Hello friend!
Here at Climate Town we almost never make our own graphs. We try to leave that to the professionals like scientists, academics, and the lovely graphics team at The New York Times, arguably the best part of that newspaper.
But these are not normal times. And so we have officially generated one simple and quite striking (beautiful even?) graph:
Gorgeous (exactly what we wanted).
But before we dive into our enchanting creation, please remember that you are free to go at any time. This is an opt-in only experience, and we’ve absolutely bolted that unsubscribe button to the top of this newsletter (higher than any local garden center would dare), in case you need an escape.
For the rest of you:
A Cooling Period
After we made our video about Landman and Taylor Sheridan’s oil propaganda blast-off on The Joe Rogan Experience, we got exactly what we deserved:
An algorithm full of clips of Joe Rogan!
And that led us to our latest video: once more into the Rogan-verse, now with Mel Gibson. But this time, they’re not just talking, they have a graph to bring up from this Washington Post article:
Apparently, the Smithsonian wanted to run an exhibit about some very old animals and the climate they lived in. But then they realized they didn’t have the climate data they needed, so a group of climate scientists spent years extrapolating climate data for this graph, covering the past 485 MILLION years of global average temperatures.
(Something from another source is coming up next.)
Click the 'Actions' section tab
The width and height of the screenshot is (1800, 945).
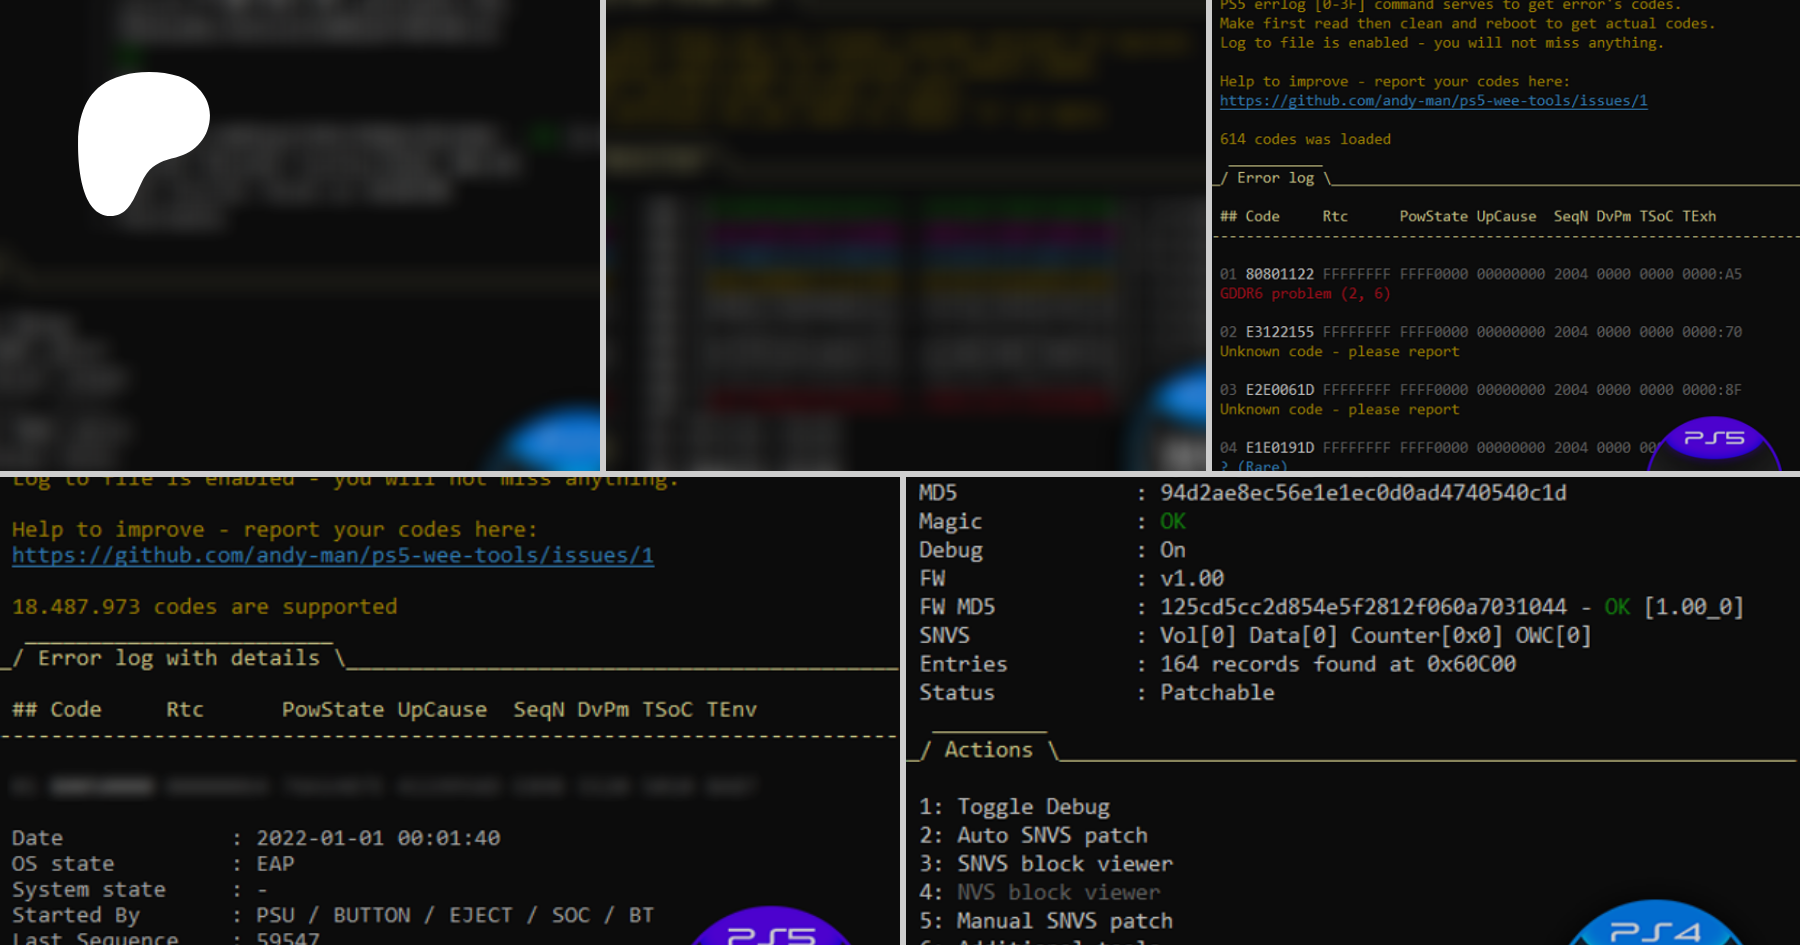pos(988,750)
And if you see that graph at the top of the Washington Post article and it’s interesting to you, you could:
Read the rest of the article. Maybe even the original study.
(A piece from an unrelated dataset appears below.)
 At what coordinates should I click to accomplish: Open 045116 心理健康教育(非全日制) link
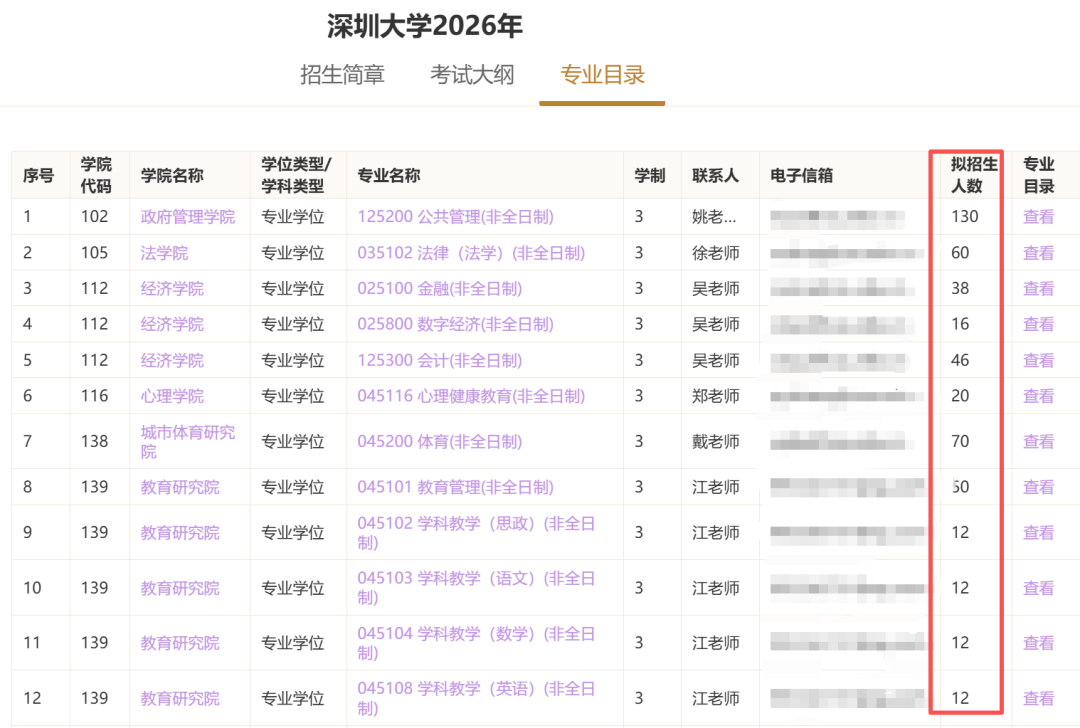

Never read the article or the study, only look at the graph, come up with your own interpretation, and then talk about that all the time.
Do you think Joe Rogan went with option #1 or #2?
Again, we made a whole video about this, you can watch it right here. But we did want to use this time to quickly talk about something that’s often assumed in our videos, but never directly addressed:
Why are we concerned about climate change?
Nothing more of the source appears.